> **SUPPLIED RECORDS**:

========

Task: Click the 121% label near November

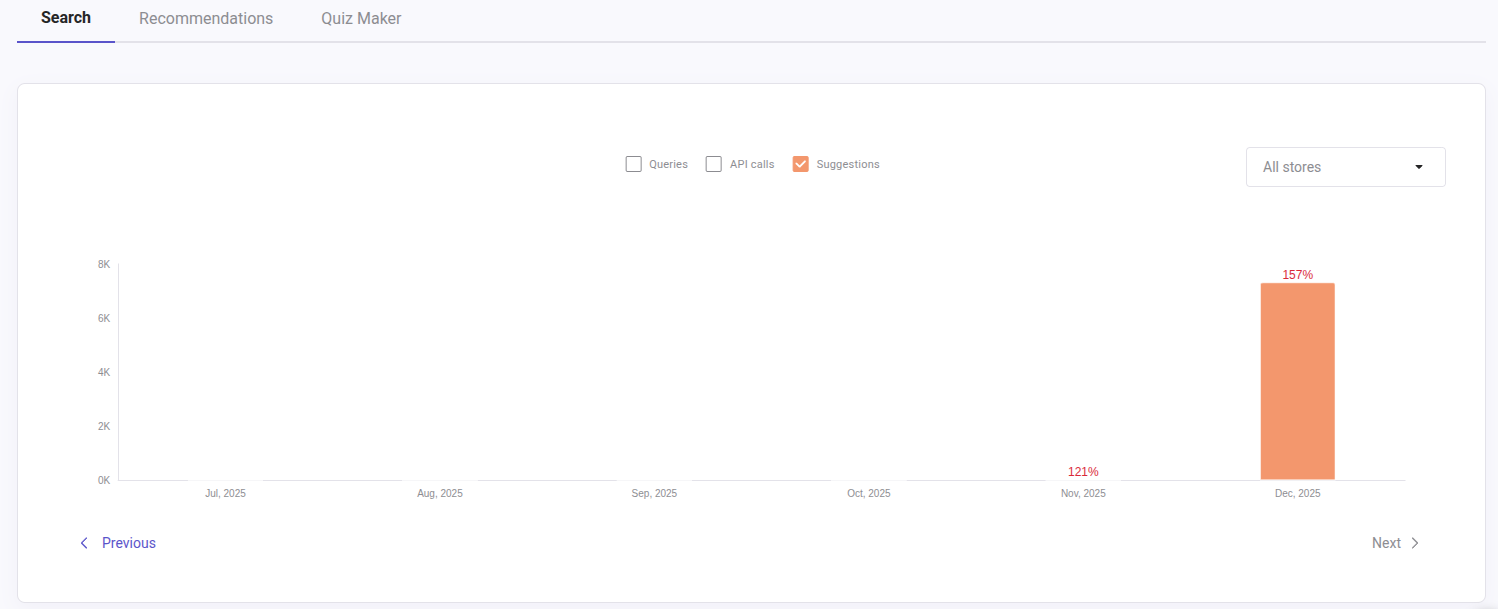Action: (x=1083, y=471)
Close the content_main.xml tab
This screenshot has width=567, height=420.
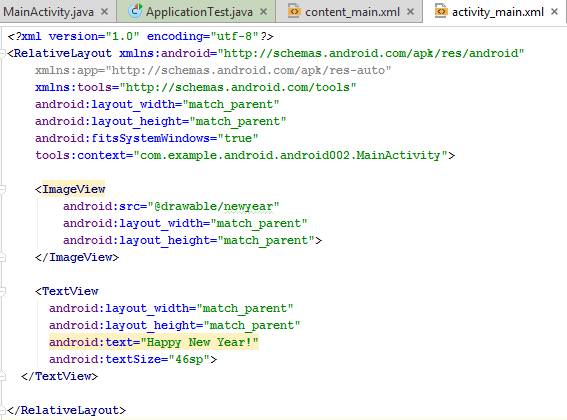[x=410, y=12]
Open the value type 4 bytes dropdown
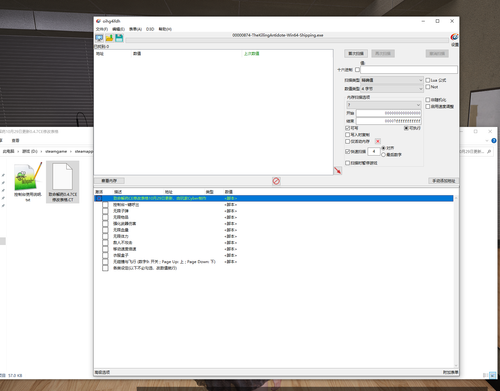The image size is (500, 391). [392, 89]
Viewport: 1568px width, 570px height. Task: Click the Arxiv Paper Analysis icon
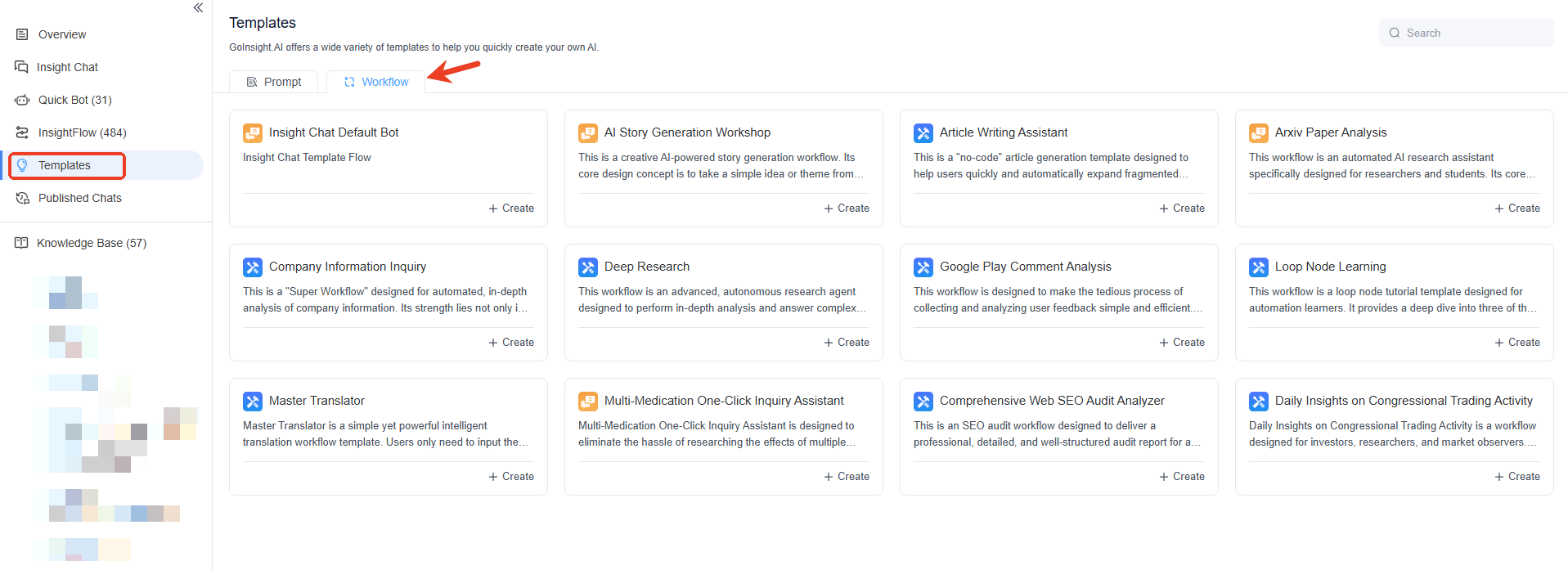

========

Copy every line above exactly, leaving no picture in the copy.

> **SOLUTION TO THIS EXERCISE**:
Task: Click the 121% label near November

Action: (x=1083, y=471)
Close the content_main.xml tab
This screenshot has width=567, height=420.
[x=410, y=12]
Open the value type 4 bytes dropdown
The image size is (500, 391). [392, 89]
Viewport: 1568px width, 570px height. Task: Click the Arxiv Paper Analysis icon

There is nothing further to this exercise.